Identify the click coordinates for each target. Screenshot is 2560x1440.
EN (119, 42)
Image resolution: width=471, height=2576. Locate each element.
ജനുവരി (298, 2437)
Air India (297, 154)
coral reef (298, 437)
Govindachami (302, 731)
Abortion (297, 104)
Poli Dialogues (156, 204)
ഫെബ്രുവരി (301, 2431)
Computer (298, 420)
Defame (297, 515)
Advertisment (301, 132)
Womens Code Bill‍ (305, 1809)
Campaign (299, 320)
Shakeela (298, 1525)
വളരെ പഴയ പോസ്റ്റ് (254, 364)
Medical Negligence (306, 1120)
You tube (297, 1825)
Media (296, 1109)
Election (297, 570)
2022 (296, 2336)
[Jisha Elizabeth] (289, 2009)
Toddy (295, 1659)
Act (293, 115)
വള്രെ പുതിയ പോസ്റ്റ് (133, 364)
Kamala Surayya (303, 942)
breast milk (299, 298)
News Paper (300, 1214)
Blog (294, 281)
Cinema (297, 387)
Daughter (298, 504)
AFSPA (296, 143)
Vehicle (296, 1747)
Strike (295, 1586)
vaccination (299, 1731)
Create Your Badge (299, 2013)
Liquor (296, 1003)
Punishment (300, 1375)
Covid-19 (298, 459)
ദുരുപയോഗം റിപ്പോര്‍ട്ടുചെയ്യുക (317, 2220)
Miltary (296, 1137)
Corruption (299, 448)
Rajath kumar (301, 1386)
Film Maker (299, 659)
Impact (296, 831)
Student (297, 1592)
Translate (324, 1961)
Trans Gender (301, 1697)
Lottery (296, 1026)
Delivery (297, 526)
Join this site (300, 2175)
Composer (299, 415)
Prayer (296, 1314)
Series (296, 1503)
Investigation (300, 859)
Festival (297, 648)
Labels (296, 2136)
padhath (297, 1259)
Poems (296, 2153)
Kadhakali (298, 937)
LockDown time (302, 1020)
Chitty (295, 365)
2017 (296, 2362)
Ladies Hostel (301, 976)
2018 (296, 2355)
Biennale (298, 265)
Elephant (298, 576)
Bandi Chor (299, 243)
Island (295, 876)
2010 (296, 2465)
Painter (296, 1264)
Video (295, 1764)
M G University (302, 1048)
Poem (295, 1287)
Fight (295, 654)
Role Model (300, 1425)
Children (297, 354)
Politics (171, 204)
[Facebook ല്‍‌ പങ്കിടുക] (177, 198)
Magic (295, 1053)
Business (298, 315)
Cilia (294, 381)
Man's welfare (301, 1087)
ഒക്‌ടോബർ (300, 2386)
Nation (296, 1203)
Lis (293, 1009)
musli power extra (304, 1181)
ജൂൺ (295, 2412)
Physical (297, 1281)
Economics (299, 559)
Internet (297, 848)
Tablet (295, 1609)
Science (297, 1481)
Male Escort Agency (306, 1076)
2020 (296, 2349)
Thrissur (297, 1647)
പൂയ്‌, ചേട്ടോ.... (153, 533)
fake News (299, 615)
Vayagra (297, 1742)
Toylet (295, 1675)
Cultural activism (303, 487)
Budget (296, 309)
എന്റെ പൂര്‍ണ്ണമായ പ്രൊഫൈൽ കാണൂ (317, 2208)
——
Give the data again. Keep every line identical.

Identify the click coordinates for each target. Screenshot is 2560x1440.
EN (119, 42)
Image resolution: width=471, height=2576. Locate each element.
ജനുവരി (298, 2437)
Air India (297, 154)
coral reef (298, 437)
Govindachami (302, 731)
Abortion (297, 104)
Poli Dialogues (156, 204)
ഫെബ്രുവരി (301, 2431)
Computer (298, 420)
Defame (297, 515)
Advertisment (301, 132)
Womens Code Bill‍ (305, 1809)
Campaign (299, 320)
Shakeela (298, 1525)
വളരെ പഴയ പോസ്റ്റ് (254, 364)
Medical Negligence (306, 1120)
You tube (297, 1825)
Media (296, 1109)
Election (297, 570)
2022 (296, 2336)
[Jisha Elizabeth] (289, 2009)
Toddy (295, 1659)
Act (293, 115)
വള്രെ പുതിയ പോസ്റ്റ് (133, 364)
Kamala Surayya (303, 942)
breast milk (299, 298)
News Paper (300, 1214)
Blog (294, 281)
Cinema (297, 387)
Daughter (298, 504)
AFSPA (296, 143)
Vehicle (296, 1747)
Strike (295, 1586)
vaccination (299, 1731)
Create Your Badge (299, 2013)
Liquor (296, 1003)
Punishment (300, 1375)
Covid-19 (298, 459)
ദുരുപയോഗം റിപ്പോര്‍ട്ടുചെയ്യുക (317, 2220)
Miltary (296, 1137)
Corruption (299, 448)
Rajath kumar (301, 1386)
Film Maker (299, 659)
Impact (296, 831)
Student (297, 1592)
Translate (324, 1961)
Trans Gender (301, 1697)
Lottery (296, 1026)
Delivery (297, 526)
Join this site (300, 2175)
Composer (299, 415)
Prayer (296, 1314)
Series (296, 1503)
Investigation (300, 859)
Festival (297, 648)
Labels (296, 2136)
padhath (297, 1259)
Poems (296, 2153)
Kadhakali (298, 937)
LockDown time (302, 1020)
Chitty (295, 365)
2017 (296, 2362)
Ladies Hostel (301, 976)
2018 (296, 2355)
Biennale (298, 265)
Elephant (298, 576)
Bandi Chor (299, 243)
Island (295, 876)
2010 (296, 2465)
Painter (296, 1264)
Video (295, 1764)
M G University (302, 1048)
Poem (295, 1287)
Fight (295, 654)
Role Model (300, 1425)
Children (297, 354)
Politics (171, 204)
[Facebook ല്‍‌ പങ്കിടുക] (177, 198)
Magic (295, 1053)
Business (298, 315)
Cilia (294, 381)
Man's welfare (301, 1087)
ഒക്‌ടോബർ (300, 2386)
Nation (296, 1203)
Lis (293, 1009)
musli power extra (304, 1181)
ജൂൺ (295, 2412)
Physical (297, 1281)
Economics (299, 559)
Internet (297, 848)
Tablet (295, 1609)
Science (297, 1481)
Male Escort Agency (306, 1076)
2020 (296, 2349)
Thrissur (297, 1647)
പൂയ്‌, ചേട്ടോ.... (153, 533)
fake News (299, 615)
Vayagra (297, 1742)
Toylet (295, 1675)
Cultural activism (303, 487)
Budget (296, 309)
എന്റെ പൂര്‍ണ്ണമായ പ്രൊഫൈൽ കാണൂ (317, 2208)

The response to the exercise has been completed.